### What this task involves
Your task is to copy the lines of the data below from the line holding "[Share on Twitter] (205, 525)" through the line holding "خودرو (291, 318)", inclusive, exactly and with nothing added.

### Data for processing
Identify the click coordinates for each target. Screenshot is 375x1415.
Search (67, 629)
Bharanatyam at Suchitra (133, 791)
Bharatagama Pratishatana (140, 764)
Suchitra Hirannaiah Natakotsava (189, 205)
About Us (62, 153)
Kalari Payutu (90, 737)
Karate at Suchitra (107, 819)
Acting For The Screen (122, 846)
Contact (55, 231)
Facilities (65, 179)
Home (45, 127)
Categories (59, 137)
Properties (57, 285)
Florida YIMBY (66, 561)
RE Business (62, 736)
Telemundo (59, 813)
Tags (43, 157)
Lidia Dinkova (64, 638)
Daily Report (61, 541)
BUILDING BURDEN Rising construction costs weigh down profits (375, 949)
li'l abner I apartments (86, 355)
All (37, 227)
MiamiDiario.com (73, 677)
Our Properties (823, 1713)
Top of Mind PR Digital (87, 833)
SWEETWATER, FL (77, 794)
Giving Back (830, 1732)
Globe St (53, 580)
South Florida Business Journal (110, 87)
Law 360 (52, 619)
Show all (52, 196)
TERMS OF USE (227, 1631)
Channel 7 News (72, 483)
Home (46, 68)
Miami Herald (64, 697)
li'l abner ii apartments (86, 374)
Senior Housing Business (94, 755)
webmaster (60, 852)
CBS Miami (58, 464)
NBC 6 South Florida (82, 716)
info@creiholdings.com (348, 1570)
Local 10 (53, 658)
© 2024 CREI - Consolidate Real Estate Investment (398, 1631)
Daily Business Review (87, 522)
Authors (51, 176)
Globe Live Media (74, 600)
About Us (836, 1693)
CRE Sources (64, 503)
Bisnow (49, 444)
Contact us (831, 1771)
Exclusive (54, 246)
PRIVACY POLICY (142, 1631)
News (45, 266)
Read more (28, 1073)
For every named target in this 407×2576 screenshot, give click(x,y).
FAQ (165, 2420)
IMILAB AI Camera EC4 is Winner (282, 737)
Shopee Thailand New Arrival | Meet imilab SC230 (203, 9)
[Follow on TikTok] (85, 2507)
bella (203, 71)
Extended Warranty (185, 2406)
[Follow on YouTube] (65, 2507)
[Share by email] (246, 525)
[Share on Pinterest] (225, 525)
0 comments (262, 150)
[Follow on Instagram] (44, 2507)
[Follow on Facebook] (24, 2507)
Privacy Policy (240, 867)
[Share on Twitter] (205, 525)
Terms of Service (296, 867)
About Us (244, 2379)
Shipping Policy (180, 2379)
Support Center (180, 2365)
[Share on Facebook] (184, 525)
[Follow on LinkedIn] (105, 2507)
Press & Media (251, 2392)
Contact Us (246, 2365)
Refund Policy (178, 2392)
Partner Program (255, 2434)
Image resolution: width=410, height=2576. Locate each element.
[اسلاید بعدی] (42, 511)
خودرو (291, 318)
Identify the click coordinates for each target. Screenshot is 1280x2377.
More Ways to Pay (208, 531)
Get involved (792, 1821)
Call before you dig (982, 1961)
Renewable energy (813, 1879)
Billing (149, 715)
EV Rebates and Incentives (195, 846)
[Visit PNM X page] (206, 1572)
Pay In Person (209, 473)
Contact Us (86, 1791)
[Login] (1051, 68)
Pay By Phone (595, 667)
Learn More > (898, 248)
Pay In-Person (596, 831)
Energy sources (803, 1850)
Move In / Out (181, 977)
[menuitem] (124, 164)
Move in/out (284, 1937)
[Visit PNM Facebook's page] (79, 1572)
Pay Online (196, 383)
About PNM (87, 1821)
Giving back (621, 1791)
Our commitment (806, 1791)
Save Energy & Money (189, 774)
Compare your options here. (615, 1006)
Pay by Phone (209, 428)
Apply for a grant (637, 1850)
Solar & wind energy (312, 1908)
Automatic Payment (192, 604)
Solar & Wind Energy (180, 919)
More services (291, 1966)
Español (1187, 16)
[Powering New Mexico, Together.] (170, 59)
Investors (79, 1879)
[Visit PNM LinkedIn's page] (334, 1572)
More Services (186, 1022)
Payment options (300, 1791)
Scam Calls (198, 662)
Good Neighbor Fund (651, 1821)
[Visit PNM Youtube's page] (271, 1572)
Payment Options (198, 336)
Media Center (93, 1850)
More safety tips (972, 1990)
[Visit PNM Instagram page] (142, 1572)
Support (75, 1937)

### Written reply
[Share on Twitter] (205, 525)
Terms of Service (296, 867)
About Us (244, 2379)
Shipping Policy (180, 2379)
Support Center (180, 2365)
[Share on Facebook] (184, 525)
[Follow on LinkedIn] (105, 2507)
Press & Media (251, 2392)
Contact Us (246, 2365)
Refund Policy (178, 2392)
Partner Program (255, 2434)
Image resolution: width=410, height=2576. Locate each element.
[اسلاید بعدی] (42, 511)
خودرو (291, 318)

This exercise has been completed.